“...why do you try to test God by putting on the necks of Gentiles a yoke that neither we nor our ancestors have been able to bear?” Acts 15:10
Don’t you just hate it when you let someone down? To see the flash of disappointment in their eyes that they try to hide because they are nicer than you are and to see that they have better control over their emotions than you did with your tongue?
I do. I’ve always been the sensitive one and hurt when others hurt. While my mantra is that I am a lover and not a fighter, when I see someone taken advantage of or walked upon, my anger simmers and comes to a quick boil as I wonder how on earth someone felt s/he was so high and lofty that this type of behavior was exhibited, enforced, and/or expected. I’m not sure when this exalted position of power came into place. I only know that I don’t like it.
Let’s try to be nicer; more considerate. As children of Christ, none of us has a more esteemed role than another. Sure, some of us might have been in church longer. Others might have had parents who were better examples than some may have had. Still more are in between: the ones who are still learning, still leaning on those everlasting arms, and still letting go of the strongholds that have bound for so long.
We’re in this together, friends. Let’s open those arms of welcome. Extend those hands of fellowship, being sure to keep those index fingers extended with the other three alongside of them as the thumb embraces warmly the hand offered. And those tongues? Let’s allow them to flow from them words of encouragement and love. Turn them upwards into smiles of acceptance rather than scowls of rejection.
Be gentle. Be tender. Be Jesus to them.
Let’s pray!
Dear Lord God, for all of the times I prejudge or hold past transgressions against souls, I come sorrowfully before You, with head bowed low. I know I have not always represented You well. Oh that I had the eyes of Christ to see what You see: that I had Your wisdom to see hearts rather than outward appearances that can be so misleading.
I don’t want to place a yoke on another’s neck, Father, when You have so lovingly and graciously taken mine from me. Burdens of heartache aren’t always obvious, Lord. We humans do a pretty good job of covering up when others don’t take the time to listen to us, especially when our words are few. We can get so occupied in our own stories of redemption and self that far too often we stifle the environment to what needs to be confessed or shared because we are oblivious to the sudden silence. People aren’t always enthralled, Lord, with our tales as much as we mistakenly believe.
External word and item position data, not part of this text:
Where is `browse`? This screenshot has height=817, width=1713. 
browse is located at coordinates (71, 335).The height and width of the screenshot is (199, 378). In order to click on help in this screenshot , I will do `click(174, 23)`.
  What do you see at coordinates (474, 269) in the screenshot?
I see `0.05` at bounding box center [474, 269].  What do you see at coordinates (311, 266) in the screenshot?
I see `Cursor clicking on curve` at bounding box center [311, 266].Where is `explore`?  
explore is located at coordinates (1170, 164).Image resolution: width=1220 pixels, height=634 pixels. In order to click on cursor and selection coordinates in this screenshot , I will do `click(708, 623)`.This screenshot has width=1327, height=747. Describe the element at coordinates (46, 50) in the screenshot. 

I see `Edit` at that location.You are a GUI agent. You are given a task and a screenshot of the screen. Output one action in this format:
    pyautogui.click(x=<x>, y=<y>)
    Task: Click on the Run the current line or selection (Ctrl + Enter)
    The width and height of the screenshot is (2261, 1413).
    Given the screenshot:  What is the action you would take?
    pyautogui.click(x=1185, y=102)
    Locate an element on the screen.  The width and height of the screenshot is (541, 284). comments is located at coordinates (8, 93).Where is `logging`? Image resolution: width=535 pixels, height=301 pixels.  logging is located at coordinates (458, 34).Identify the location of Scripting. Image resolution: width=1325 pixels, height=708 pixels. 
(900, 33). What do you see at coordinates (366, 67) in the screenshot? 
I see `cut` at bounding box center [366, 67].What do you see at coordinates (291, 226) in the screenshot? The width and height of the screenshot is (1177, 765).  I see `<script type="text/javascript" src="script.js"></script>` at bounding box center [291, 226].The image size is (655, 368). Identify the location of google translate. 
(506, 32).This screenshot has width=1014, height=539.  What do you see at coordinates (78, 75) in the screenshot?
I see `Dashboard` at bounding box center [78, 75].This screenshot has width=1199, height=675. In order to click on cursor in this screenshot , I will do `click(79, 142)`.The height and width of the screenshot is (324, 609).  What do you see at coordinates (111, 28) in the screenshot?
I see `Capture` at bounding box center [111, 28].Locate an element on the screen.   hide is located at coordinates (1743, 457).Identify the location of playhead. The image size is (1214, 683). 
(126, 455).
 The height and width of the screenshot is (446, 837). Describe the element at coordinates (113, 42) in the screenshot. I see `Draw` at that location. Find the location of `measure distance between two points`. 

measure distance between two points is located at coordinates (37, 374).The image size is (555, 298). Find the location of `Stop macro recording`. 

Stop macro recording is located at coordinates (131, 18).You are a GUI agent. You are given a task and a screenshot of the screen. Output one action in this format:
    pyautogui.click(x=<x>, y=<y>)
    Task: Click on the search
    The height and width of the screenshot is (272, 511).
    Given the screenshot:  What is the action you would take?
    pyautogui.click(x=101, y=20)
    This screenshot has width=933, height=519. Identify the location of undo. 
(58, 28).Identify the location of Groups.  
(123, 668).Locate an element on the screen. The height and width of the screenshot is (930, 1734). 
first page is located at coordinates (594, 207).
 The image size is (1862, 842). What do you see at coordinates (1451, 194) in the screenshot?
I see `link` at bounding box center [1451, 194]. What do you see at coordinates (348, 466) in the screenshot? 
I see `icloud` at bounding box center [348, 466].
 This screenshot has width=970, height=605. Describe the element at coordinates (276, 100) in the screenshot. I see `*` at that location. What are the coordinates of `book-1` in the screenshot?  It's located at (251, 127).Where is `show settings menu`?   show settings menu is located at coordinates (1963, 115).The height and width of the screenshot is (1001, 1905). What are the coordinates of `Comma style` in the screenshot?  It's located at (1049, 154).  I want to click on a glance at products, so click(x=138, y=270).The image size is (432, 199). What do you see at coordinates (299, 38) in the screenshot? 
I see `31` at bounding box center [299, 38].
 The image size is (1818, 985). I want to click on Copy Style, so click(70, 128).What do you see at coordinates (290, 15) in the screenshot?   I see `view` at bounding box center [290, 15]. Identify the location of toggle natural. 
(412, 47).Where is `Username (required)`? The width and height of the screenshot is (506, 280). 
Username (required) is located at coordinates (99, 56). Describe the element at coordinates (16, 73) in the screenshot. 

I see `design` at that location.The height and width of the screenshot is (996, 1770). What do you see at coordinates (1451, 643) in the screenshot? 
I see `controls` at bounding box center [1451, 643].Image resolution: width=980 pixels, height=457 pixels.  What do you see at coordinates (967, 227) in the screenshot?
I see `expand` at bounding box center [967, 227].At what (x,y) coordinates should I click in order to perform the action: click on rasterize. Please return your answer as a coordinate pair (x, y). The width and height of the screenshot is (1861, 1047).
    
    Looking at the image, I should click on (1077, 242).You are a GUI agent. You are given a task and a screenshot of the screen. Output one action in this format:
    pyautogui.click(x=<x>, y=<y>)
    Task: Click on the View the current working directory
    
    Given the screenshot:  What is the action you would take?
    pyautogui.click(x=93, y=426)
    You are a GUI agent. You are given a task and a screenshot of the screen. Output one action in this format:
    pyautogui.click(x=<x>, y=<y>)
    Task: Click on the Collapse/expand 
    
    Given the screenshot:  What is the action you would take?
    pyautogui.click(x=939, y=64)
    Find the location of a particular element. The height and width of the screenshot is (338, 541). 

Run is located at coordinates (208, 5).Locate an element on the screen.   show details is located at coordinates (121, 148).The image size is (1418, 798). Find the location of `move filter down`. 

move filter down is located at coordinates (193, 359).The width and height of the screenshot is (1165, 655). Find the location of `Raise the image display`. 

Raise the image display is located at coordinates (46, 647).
As we interpret their silence for anticipation for the rest of our stories, God, I ask that we make sure our audience is really still keyed in and realize we missed our cue and perhaps should exit stage left while their soliloquies are spoken.
May we--may I--be still and listen. May I be welcoming yet quieter so that I allow others the opportunity to be heard. That’s what so many of us want, Lord: just to be allowed to speak without interruptions as we work through the chains that have bound us. Make me an instrument of Your peace is my desire, Father. Play me, use me to soothe in the name of Jesus I ask. Amen.